You have two ways to estimate your position in an order book:

  • first if you have access to an ITCH feed, you can recognize your order into the ITCH updates, and know exactly where you are, but you will have to build an engine to translate an order-by-order ITCH feed to a limit order book;
  • or you have to use estimates; the easiest way to build one is to follow this process:

    1. you are right on the fact that the synchronisation of the messages you have back from the market on your own orderbook and the feed describing the state of the market (the public orderbook) is often far from perfect. You can nevertheless build an estimate of the delay $\hat \delta$ between these two feeds. You can do this when you obtain a fill or partial fill, you know when you have it back via a direct message from the market (say, at time $t_1$) and when you can see it on the public feed (say, at time $t_2$), you know at such events that for your $n$th event like that $\delta(n)=t_2-t_1$. Any smoothing of the $\delta(n)$ (like a exponential moving average) can be used to obtain $\hat \delta$.
    2. when you insert an order of size $Q_i$ at price $P_i$ (or modify, but in general modifications are slower than inserts), just note the time of the acknowledge of it $t_i$ and look for an increate of the volume $Q_i$ at your price $P_i$ around $t_i+\hat\delta$: once it is done (say that you found it at time ${\hat t}_i$) you now have an estimate ${\hat V}_-(0)$ of the volume before you in the queue (by the way you aslo obtained one more $\delta(n)$ to adjust your $\hat\delta$). Of course you miss the hidden orders if any, but in general they will not disturb you that much:

      • the non-disclosed part icebergs do not have in general more priority than visible orders
      • fully hidden orders like instance LiS (Large in Scale) orders integrated in European Lit books have a different priority anyway
      • the only issue you will have is that some trading venues provide internalisation services, meaning that if a broker pay specific fees, he will be able to obtain a match between a sell market order and a buy limit orders he owns even if the buy order is not the first in the queue (you can see that as a cheap broker crossing service provided by the venue)

• [Stored items]:
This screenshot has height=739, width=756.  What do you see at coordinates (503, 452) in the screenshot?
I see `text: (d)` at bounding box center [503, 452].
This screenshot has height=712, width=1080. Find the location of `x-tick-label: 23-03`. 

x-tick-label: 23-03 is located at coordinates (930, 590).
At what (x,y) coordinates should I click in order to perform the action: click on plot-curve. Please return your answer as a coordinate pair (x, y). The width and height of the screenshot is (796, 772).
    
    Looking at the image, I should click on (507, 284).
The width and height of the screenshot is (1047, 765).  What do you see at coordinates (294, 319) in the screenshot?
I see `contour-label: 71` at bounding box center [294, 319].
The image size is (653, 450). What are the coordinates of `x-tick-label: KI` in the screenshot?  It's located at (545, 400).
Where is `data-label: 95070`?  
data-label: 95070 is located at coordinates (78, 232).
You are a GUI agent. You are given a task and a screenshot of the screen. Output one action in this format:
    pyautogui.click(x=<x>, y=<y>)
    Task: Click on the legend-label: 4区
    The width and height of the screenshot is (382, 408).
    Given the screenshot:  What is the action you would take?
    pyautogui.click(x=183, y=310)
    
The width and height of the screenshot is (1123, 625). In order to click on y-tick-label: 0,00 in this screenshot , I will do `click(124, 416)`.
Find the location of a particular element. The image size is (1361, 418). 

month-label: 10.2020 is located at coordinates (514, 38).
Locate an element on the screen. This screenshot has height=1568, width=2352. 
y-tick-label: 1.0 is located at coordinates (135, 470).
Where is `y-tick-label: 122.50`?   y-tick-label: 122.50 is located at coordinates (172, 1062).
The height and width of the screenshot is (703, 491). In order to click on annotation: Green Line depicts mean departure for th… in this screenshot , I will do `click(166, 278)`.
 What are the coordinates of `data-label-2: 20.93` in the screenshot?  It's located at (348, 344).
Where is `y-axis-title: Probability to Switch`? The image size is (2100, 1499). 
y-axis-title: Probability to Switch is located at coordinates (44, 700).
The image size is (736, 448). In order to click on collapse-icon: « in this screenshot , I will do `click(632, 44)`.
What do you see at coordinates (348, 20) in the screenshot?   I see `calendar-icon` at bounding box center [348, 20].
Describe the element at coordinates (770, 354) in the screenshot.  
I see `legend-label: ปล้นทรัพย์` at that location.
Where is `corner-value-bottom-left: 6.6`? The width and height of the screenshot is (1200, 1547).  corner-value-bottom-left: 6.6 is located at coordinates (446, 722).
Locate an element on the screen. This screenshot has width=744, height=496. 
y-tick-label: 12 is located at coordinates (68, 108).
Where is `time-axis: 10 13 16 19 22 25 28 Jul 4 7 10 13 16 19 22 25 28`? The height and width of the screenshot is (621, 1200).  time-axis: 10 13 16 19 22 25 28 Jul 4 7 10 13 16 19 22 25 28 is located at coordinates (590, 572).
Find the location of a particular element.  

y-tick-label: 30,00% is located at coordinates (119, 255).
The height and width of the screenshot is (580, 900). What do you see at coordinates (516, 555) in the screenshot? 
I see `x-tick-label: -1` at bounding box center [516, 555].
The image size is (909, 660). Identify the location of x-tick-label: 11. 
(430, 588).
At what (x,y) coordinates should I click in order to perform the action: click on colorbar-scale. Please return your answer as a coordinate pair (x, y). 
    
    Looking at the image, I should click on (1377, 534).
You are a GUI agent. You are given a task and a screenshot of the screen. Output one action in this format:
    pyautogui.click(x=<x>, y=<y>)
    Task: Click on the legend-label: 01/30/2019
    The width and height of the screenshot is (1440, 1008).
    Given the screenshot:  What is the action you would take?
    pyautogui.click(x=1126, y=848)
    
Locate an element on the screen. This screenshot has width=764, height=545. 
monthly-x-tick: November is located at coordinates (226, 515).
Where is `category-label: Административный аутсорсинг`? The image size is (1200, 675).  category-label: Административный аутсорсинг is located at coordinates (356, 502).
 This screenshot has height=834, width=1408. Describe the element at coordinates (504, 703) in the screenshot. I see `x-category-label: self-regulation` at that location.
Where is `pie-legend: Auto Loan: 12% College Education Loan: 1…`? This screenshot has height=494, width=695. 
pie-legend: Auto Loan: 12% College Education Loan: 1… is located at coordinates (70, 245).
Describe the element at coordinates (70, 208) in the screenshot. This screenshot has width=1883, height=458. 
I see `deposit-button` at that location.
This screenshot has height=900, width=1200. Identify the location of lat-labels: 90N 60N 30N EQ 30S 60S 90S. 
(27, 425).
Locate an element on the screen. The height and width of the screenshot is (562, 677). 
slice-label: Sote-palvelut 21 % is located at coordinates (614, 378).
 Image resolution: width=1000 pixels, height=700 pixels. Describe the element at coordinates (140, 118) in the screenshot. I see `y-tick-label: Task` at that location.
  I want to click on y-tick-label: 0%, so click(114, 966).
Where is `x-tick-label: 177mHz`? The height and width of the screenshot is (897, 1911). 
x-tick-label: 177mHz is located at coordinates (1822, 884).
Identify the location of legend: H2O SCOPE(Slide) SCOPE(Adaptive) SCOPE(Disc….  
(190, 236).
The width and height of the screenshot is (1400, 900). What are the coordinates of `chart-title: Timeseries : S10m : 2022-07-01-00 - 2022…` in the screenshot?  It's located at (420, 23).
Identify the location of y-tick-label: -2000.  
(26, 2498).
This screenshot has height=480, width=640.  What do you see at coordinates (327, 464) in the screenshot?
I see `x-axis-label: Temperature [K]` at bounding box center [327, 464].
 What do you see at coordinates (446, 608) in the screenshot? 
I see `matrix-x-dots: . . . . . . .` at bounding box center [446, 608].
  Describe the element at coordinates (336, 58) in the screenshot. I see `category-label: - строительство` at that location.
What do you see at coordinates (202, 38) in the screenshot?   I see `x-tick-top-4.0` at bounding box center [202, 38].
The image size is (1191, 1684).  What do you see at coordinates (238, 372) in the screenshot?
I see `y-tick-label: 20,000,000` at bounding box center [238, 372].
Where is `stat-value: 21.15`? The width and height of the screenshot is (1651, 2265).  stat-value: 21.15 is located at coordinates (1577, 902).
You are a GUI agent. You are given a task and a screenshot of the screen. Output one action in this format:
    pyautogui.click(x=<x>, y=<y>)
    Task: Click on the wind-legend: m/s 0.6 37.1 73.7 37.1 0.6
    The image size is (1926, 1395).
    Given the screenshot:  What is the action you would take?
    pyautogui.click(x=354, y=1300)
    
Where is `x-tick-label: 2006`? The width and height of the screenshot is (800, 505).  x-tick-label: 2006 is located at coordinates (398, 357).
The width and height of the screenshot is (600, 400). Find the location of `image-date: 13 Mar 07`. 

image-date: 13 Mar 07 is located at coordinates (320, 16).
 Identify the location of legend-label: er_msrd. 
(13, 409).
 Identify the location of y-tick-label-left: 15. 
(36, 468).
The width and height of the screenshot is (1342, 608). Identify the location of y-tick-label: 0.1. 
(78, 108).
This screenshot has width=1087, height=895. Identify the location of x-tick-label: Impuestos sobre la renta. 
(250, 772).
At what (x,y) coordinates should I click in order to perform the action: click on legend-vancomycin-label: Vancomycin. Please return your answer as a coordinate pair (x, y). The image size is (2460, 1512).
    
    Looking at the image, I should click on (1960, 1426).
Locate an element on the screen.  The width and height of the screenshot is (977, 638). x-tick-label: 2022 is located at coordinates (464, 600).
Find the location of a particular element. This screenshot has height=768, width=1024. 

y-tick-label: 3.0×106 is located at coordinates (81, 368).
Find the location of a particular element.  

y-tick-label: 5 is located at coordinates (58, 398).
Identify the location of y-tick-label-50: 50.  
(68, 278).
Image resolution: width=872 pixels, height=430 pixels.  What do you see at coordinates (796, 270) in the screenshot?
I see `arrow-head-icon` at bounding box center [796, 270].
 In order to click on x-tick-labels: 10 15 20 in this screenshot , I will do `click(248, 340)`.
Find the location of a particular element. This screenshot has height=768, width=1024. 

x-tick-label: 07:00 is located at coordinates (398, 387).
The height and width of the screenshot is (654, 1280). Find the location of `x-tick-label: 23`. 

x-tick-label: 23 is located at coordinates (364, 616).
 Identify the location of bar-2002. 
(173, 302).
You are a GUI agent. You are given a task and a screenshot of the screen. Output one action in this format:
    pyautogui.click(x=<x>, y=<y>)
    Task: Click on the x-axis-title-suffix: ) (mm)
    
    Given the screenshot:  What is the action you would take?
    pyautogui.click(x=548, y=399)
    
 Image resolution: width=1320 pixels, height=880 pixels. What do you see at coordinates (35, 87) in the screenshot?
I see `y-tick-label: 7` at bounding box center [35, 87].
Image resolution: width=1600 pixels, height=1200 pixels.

• [REQUIREMENT A]: In the order book excerpt, access to what kind of feed lets you recognize your order and know exactly where you are in the queue?
• [REQUIREMENT B]: Please quote the records from the line with "The height and width of the screenshot is (703, 491)." to the line with "The image size is (736, 448).".

• [PROBLEM SOLUTION A]: An ITCH feed.

• [PROBLEM SOLUTION B]:
The height and width of the screenshot is (703, 491). In order to click on annotation: Green Line depicts mean departure for th… in this screenshot , I will do `click(166, 278)`.
 What are the coordinates of `data-label-2: 20.93` in the screenshot?  It's located at (348, 344).
Where is `y-axis-title: Probability to Switch`? The image size is (2100, 1499). 
y-axis-title: Probability to Switch is located at coordinates (44, 700).
The image size is (736, 448). In order to click on collapse-icon: « in this screenshot , I will do `click(632, 44)`.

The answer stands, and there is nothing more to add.